Under a bright waxing moon, a band played traditional mudangchum music for an audience as they danced in front of a statue of Joseon-era admiral Yi Sun-sin. Couples took selfies with murals and artworks erected by local artists nearby. Elsewhere, volunteers walked the streets picking up refuse, while camping tents pitched along the Chonggyecheon stream swayed slightly to the breeze as occupants slumbered inside.
Last Saturday and Sunday, crowds of over 500,000 South Koreans assembled in Gwanghwamun and City Hall district in Seoul. If it wasn’t for bright red picket signs, large banners with the word “revolution”, and chants of “Park Geun-hye resign”, the lively scene might have seemed more like a festival than an entire nation in a state of protest.

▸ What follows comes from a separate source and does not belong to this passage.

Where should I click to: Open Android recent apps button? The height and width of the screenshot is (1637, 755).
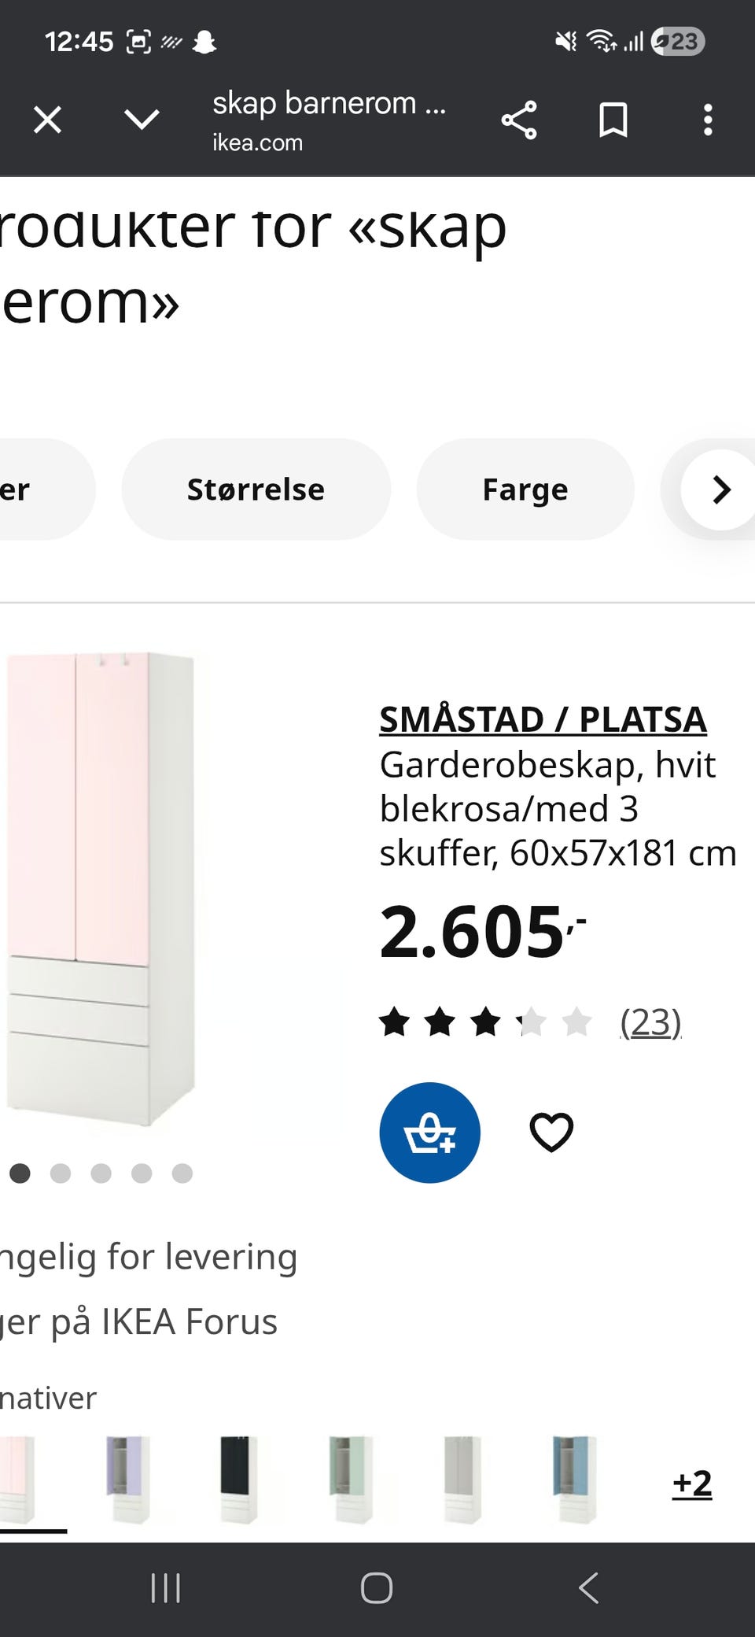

Since last month, South Korea has been mired in its biggest presidential scandal since the nation’s democratisation almost three decades ago. President Park Geun-hye, daughter of the late former president and dictator Park Chung-hee, has been under public scrutiny for allegedly granting her friend and confidante, Choi Soon-sil, financial favours and unauthorised say over political matters.
Three major protests have taken place so far, each one larger than the last. At last week’s event, participants included labour unions, university student unions, farmer unions, left-wing parties, families of the Sewol ferry disaster victims, feminist groups and citizens from all walks of life.
The congenial atmosphere was reminiscent of the early days of Hong Kong’s own 2014 umbrella movement, when crowds of up to 200,000 camped out in Central over 74 days.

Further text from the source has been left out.